Using audio recordings of clinical interviews, the researchers obtained more than 40,000 speech features that were input to a random forest algorithm. They used this algorithm to build a classifier function via speech markers to predict PTSD.

Image of veteran at clinic 
Source: Adobe Stock

The final random forest algorithm selected were based on 18 voice markers. The receiver operating characteristic curve had an area under the curve of 0.954. The PTSD probability cut point was 0.423 and the overall correct classification rate was 89.1%, according to the results.

The researchers found that among veterans with PTSD, occurrences of slow speech production reflected speech sections containing articulators that move more slowly or contain hesitations compared with controls. Additionally, veterans with PTSD had speech features that were more monotonous than controls and were more likely to generate flat speech features, the study showed.

“This is more about combining a Siri-like tool that can recognize voice features with additional formulas, perhaps someday wrapped into a cell phone app, which can sift through voice features for the 18 linked by the current study PTSD,” Marmar told Healio Psychiatry.

“Families can often tell broadly when a loved one’s voice changes with distress, but the tool aims to be more accurate than that, and specific to PTSD, such as those with the condition experiencing a strong, persistent distress when reminded of a triggering event,” he continued. “Veterans with the condition also often do not like crowds or going to clinics. Remote, noninvasive, accurate tools could relieve a great deal of suffering.” – by Savannah Demko

Disclosure: The authors report no relevant financial disclosures.

    Perspective
    Nils C. Westfall

    Nils C. Westfall

    This study is what an early step toward successfully developing a method of diagnosing a mental illness, in this case DSM-IV PTSD, using voice analysis might look like.

    The researchers showed that if you select a group of warzone-exposed veterans with PTSD (and limited comorbidity — for instance, no MDD) and a matched control group of warzone-exposed veterans without PTSD and know which group each subject belongs to, you can use automated analysis of voice markers and a random forest algorithm method to identify a panel of voice markers that best differentiates the cases from controls.
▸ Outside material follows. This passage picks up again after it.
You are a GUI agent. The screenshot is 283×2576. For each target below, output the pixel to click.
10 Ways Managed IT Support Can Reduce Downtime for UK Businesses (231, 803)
In this study, the optimum random forest algorithm included 18 unique voice markers and yielded an overall correct classification rate of 89.1%.

    It will be interesting to see how well this panel of voice markers differentiates PTSD cases from non-cases in blinded trials involving different populations and subjects with greater comorbidity. Whether this particular effort is ultimately successful or not, it advances the state-of-the-art in the struggle to identify clinically useful biomarkers for psychiatric disorders.

    • Nils C. Westfall, MD
    • Child, adolescent, and adult psychiatrist
      Colorado Permanente Medical Group

    Disclosures: Westfall reports no relevant financial disclosures.